■ Action item
Print the listing below again. Change nothing.

BEGIN Provided records

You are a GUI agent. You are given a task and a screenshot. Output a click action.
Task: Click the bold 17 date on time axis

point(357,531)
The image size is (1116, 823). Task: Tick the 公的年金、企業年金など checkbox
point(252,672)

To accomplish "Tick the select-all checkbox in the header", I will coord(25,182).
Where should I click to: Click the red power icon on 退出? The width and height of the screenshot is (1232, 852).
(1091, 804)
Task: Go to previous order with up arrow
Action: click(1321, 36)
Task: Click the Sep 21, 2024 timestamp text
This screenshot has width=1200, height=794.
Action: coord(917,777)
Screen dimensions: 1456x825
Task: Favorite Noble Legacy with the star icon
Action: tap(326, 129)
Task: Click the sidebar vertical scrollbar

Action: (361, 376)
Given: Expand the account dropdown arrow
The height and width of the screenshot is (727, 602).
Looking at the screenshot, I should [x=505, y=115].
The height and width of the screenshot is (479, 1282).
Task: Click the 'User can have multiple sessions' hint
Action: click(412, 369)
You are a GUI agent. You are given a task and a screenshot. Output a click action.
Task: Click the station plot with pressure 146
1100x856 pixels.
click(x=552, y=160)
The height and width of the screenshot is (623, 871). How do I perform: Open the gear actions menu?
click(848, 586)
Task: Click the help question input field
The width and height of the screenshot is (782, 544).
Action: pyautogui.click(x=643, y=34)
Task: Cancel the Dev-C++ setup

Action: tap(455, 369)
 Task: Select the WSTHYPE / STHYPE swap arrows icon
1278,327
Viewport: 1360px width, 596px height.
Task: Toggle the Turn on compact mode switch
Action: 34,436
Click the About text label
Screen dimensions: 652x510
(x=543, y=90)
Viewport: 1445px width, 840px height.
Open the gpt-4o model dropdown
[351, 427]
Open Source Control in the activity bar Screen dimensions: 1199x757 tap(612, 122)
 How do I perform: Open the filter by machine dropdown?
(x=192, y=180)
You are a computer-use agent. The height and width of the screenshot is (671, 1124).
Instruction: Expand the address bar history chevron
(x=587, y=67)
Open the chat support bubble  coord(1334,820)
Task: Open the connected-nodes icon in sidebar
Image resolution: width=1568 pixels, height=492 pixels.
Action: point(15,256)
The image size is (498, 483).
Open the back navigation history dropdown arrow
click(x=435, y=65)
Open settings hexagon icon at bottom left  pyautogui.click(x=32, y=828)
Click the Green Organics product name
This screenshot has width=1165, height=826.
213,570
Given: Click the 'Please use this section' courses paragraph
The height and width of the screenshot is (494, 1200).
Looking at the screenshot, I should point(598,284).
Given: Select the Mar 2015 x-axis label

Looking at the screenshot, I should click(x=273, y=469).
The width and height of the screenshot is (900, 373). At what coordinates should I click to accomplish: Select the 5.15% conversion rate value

END Provided records

■ Exercise solution
You are a GUI agent. You are given a task and a screenshot. Output a click action.
Task: Click the bold 17 date on time axis

point(357,531)
The image size is (1116, 823). Task: Tick the 公的年金、企業年金など checkbox
point(252,672)

To accomplish "Tick the select-all checkbox in the header", I will coord(25,182).
Where should I click to: Click the red power icon on 退出? The width and height of the screenshot is (1232, 852).
(1091, 804)
Task: Go to previous order with up arrow
Action: click(1321, 36)
Task: Click the Sep 21, 2024 timestamp text
This screenshot has width=1200, height=794.
Action: coord(917,777)
Screen dimensions: 1456x825
Task: Favorite Noble Legacy with the star icon
Action: tap(326, 129)
Task: Click the sidebar vertical scrollbar

Action: (361, 376)
Given: Expand the account dropdown arrow
The height and width of the screenshot is (727, 602).
Looking at the screenshot, I should [x=505, y=115].
The height and width of the screenshot is (479, 1282).
Task: Click the 'User can have multiple sessions' hint
Action: click(412, 369)
You are a GUI agent. You are given a task and a screenshot. Output a click action.
Task: Click the station plot with pressure 146
1100x856 pixels.
click(x=552, y=160)
The height and width of the screenshot is (623, 871). How do I perform: Open the gear actions menu?
click(848, 586)
Task: Click the help question input field
The width and height of the screenshot is (782, 544).
Action: pyautogui.click(x=643, y=34)
Task: Cancel the Dev-C++ setup

Action: tap(455, 369)
 Task: Select the WSTHYPE / STHYPE swap arrows icon
1278,327
Viewport: 1360px width, 596px height.
Task: Toggle the Turn on compact mode switch
Action: 34,436
Click the About text label
Screen dimensions: 652x510
(x=543, y=90)
Viewport: 1445px width, 840px height.
Open the gpt-4o model dropdown
[351, 427]
Open Source Control in the activity bar Screen dimensions: 1199x757 tap(612, 122)
 How do I perform: Open the filter by machine dropdown?
(x=192, y=180)
You are a computer-use agent. The height and width of the screenshot is (671, 1124).
Instruction: Expand the address bar history chevron
(x=587, y=67)
Open the chat support bubble  coord(1334,820)
Task: Open the connected-nodes icon in sidebar
Image resolution: width=1568 pixels, height=492 pixels.
Action: point(15,256)
The image size is (498, 483).
Open the back navigation history dropdown arrow
click(x=435, y=65)
Open settings hexagon icon at bottom left  pyautogui.click(x=32, y=828)
Click the Green Organics product name
This screenshot has width=1165, height=826.
213,570
Given: Click the 'Please use this section' courses paragraph
The height and width of the screenshot is (494, 1200).
Looking at the screenshot, I should point(598,284).
Given: Select the Mar 2015 x-axis label

Looking at the screenshot, I should click(x=273, y=469).
The width and height of the screenshot is (900, 373). At what coordinates should I click to accomplish: Select the 5.15% conversion rate value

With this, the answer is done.